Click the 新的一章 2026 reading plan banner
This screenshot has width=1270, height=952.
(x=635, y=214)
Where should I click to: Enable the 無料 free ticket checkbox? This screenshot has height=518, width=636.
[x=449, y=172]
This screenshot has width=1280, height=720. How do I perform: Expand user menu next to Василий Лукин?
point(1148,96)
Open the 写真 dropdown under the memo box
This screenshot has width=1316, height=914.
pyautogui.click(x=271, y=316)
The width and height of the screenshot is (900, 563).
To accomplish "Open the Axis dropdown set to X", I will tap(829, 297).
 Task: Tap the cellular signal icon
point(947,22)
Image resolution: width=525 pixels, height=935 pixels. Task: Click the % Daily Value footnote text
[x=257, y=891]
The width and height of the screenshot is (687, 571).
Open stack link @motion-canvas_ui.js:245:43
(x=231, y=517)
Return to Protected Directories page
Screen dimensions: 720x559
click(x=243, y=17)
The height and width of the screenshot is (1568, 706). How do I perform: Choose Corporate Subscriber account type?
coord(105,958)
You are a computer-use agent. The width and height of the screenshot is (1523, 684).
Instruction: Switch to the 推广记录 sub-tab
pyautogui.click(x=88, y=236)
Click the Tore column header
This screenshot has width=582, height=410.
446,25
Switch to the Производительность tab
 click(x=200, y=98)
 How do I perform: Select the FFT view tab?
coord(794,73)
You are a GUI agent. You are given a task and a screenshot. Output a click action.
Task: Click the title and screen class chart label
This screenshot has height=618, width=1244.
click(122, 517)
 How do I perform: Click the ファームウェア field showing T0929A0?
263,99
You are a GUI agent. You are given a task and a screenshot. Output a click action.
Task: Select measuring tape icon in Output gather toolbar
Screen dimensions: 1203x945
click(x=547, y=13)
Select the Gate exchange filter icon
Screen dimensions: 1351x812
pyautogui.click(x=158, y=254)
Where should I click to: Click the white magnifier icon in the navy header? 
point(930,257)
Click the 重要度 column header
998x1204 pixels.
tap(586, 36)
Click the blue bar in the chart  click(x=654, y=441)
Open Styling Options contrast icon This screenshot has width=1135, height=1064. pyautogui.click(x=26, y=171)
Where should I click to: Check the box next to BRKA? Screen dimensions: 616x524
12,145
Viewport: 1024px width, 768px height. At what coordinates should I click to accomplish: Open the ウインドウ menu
◆ ◆ ◆ ◆
§ What is being asked
Write out only the lines that run from the line containing "Where should I click to: Enable" through the line containing "Open the 写真 dropdown under the memo box", both included, exactly as they appear above.

§ Exercise result
Where should I click to: Enable the 無料 free ticket checkbox? This screenshot has height=518, width=636.
[x=449, y=172]
This screenshot has width=1280, height=720. How do I perform: Expand user menu next to Василий Лукин?
point(1148,96)
Open the 写真 dropdown under the memo box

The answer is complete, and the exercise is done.